Bunuel wrote:
A jar has 10 marbles, a mix of red and white. Two marbles are randomly chosen from the jar. If b is the probability that both will be red, is b > 1/3?
(1) Less than 1/2 of the marbles in the jar are white.
(2) The probability that 1 white marble and 1 red marble will be chosen together is 7/15.
Kudos for a correct solution.
I like spending a bit more time on the question stem with something like this, so that I don't have to do a bunch of calculations twice (once for each statement).
Let's say that the number of red marbles is R.
Then, what's the probability that both marbles are red?
The probability that the first is red is R/10, and the probability that the second is red is (R-1)/9.
So, the overall probability is R(R-1) / 90.
Therefore, the question is really asking: Is R(R-1) / 90 > 1/3?
Simplify: Is R(R-1) > 30?
When will this happen? Well, I know that 6*5 is exactly 30. So, if R is bigger than 6, the answer will be "yes". But if R is 6 or smaller, the answer will be "no".
The question really says,
Is R greater than 6?Statement 1:
Insufficient - R is greater than 5. So, there could be 6 red marbles ('no') or 9 red marbles ('yes').
Statement 2: I'm going to say this is
insufficient without doing any calculation. This is a safe assumption because of how probability works. Let's say that we had 3 red marbles and 7 white marbles. We'd have the same probability of getting one red and one white, as we would if we had 3 white marbles and 7 red marbles. So, just from this probability, you can't tell if there are a lot of red marbles, or only a few. Switching the number of red with the number of white will give you the same probability.
Statements 1 and 2: This seems sufficient for the same reason described in statement 2 above. Since we now know that R is greater than 5, we can no longer 'switch' the numbers of red and white marbles to end up with the same probability.
But if you want to do the calculation, here's how!

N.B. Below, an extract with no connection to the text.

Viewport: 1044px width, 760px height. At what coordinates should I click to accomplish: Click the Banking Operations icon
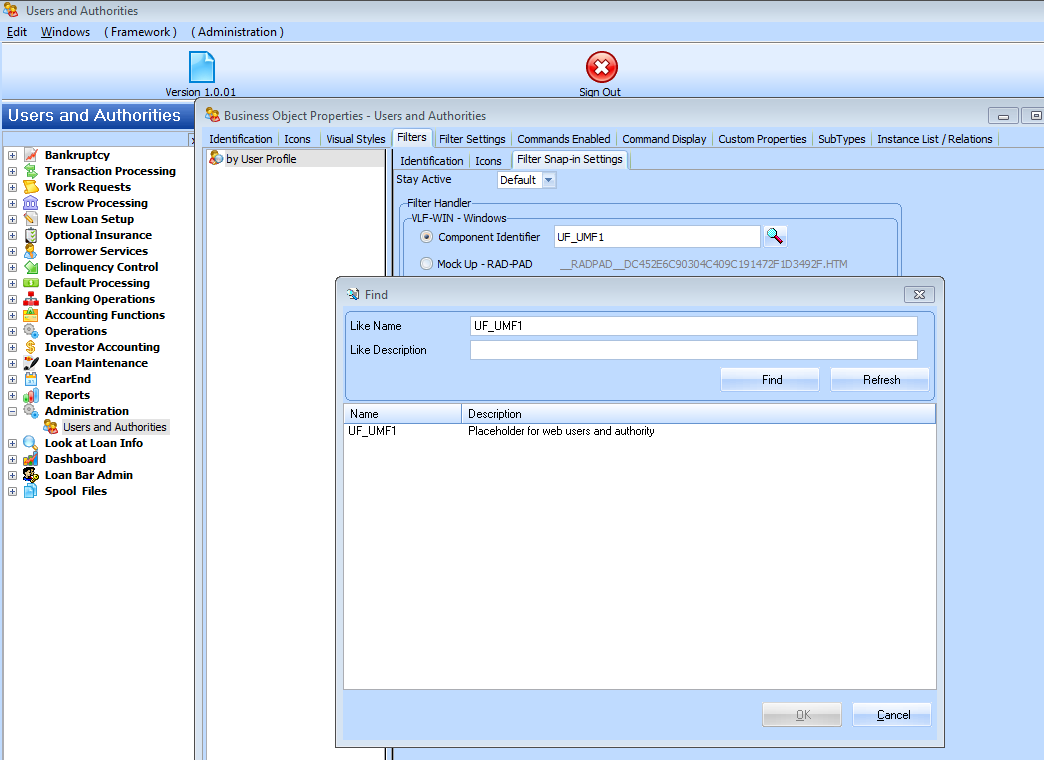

7/15 = probability of one red, one white
7/15 = probability of red first, white second + probability of white first, red second
7/15 = R/10 * (10-R)/9 + (10-R)/10 * R/9 = 2*R*(10-R)/90
Multiply both sides by 90:
42 = 2*R*(10-R)
21 = R*(10-R)
R could be 7 or 3. But, 3 is excluded by statement 1, so R can only be 7, and the answer is "yes". The statements together are
sufficient.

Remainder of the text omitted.